Author: George H. Smith
Publisher: Cato Institute
Published: 2017-07-18
Total Pages: 322
ISBN-13: 1944424385
DOWNLOAD EBOOKLiberty of conscience and freedom of thought are twin, core components of modern life in societies across the world. The ability to pursue one?s vision of the right and the good, coupled with liberty to pursue individual reason and enlightenment, helped produce so much of modern life that we may be apt to forget that libertarian philosophy was not dictated by Nature. Freethought and Freedom surveys the long history of religious and intellectual liberty, exploring their key ideas along the way.
Author: Kevin Madigan
Publisher: Yale University Press
Published: 2015-01-01
Total Pages: 512
ISBN-13: 0300158726
DOWNLOAD EBOOKA new narrative history of medieval Christianity, spanning from A.D. 500 to 1500, focuses on the role of women in Christianity; the relationships among Christians, Jews and Muslims; the experience of ordinary parishioners; the adventure of asceticism, devotion and worship; and instruction through drama, architecture and art.

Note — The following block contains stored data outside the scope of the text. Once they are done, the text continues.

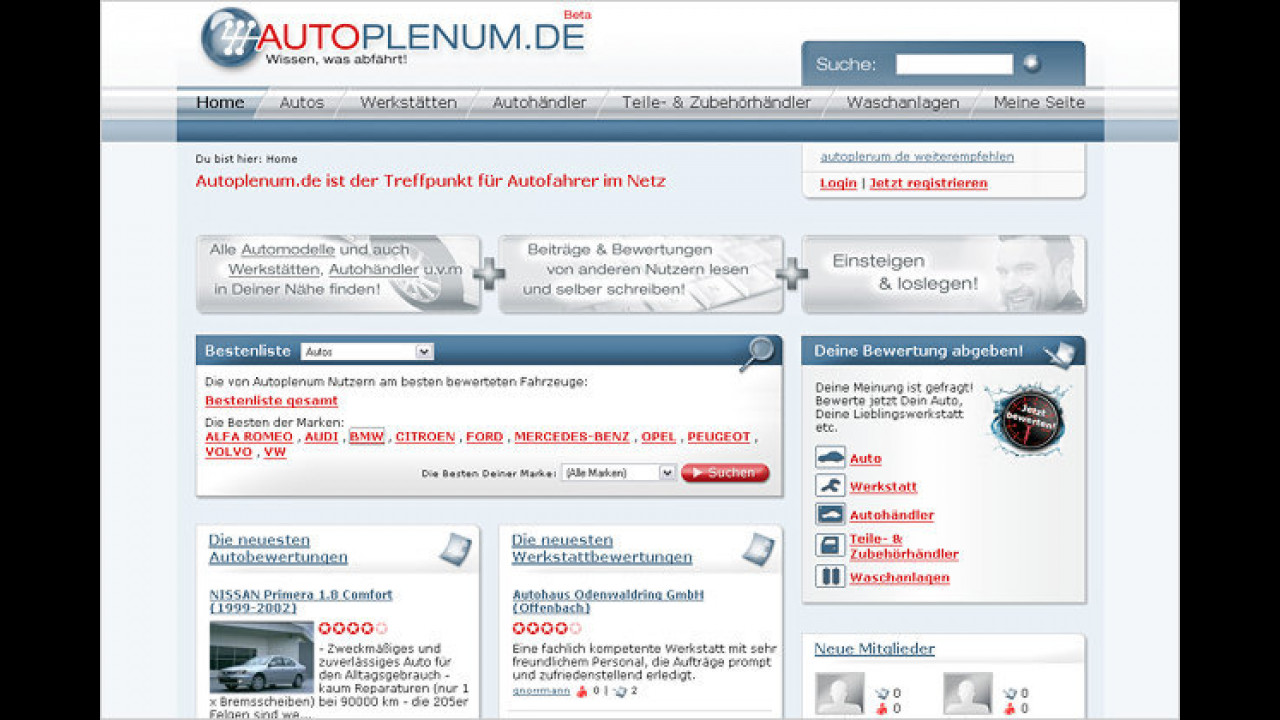Open the Autos dropdown in Bestenliste
The width and height of the screenshot is (1280, 720).
(367, 351)
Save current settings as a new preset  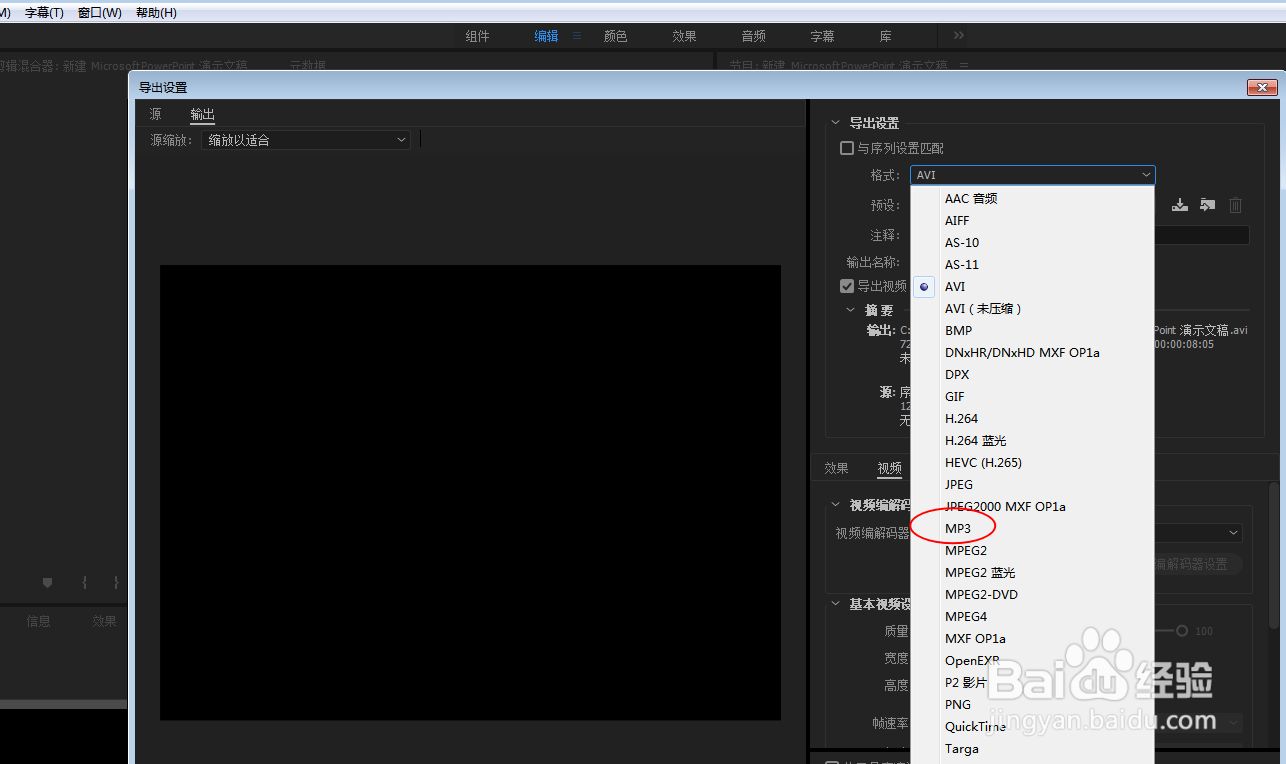pos(1179,205)
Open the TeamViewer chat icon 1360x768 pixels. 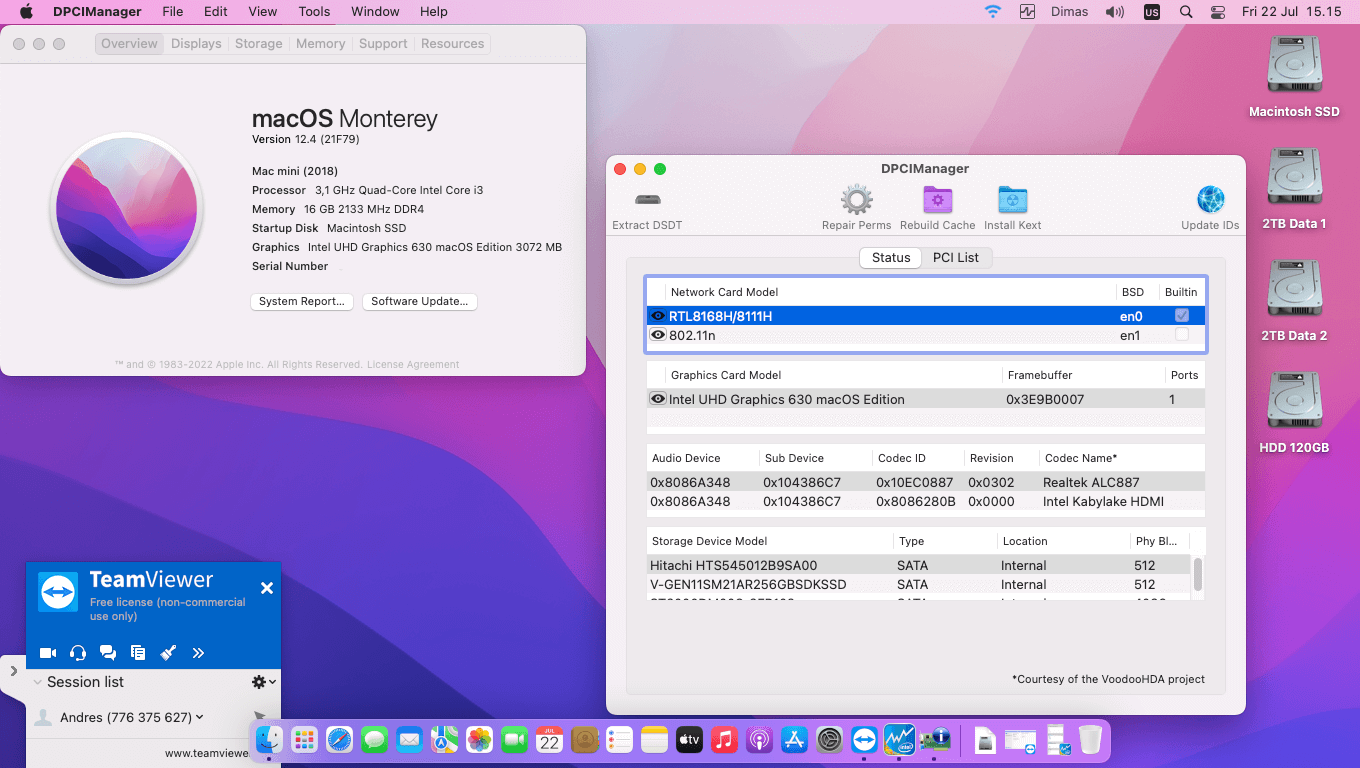(108, 653)
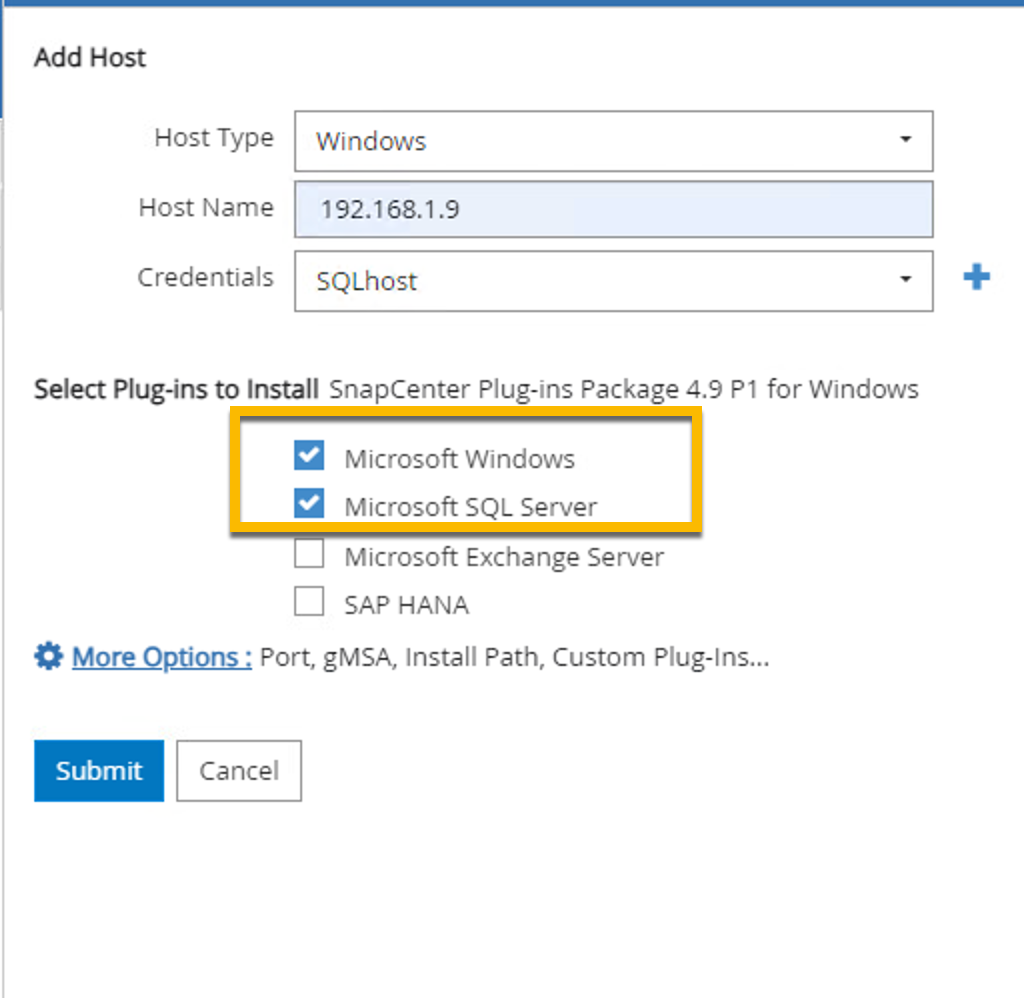Uncheck the Microsoft Windows plug-in checkbox

309,456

Author: Jennifer Kolpacoff Deane
Publisher: Rowman & Littlefield
Published: 2022-09-13
Total Pages: 333
ISBN-13: 1538152959
DOWNLOAD EBOOKThis concise and balanced survey of heresy and inquisition in the Middle Ages examines the dynamic interplay between competing medieval notions of Christian observance, tracing the escalating confrontations between piety, reform, dissent, and Church authority between 1100 and 1500. Jennifer Kolpacoff Deane explores the diverse regional and cultural settings in which key disputes over scripture, sacraments, and spiritual hierarchies erupted, events increasingly shaped by new ecclesiastical ideas and inquisitorial procedures. Incorporating recent research and debates in the field, her analysis brings to life a compelling issue that profoundly influenced the medieval world.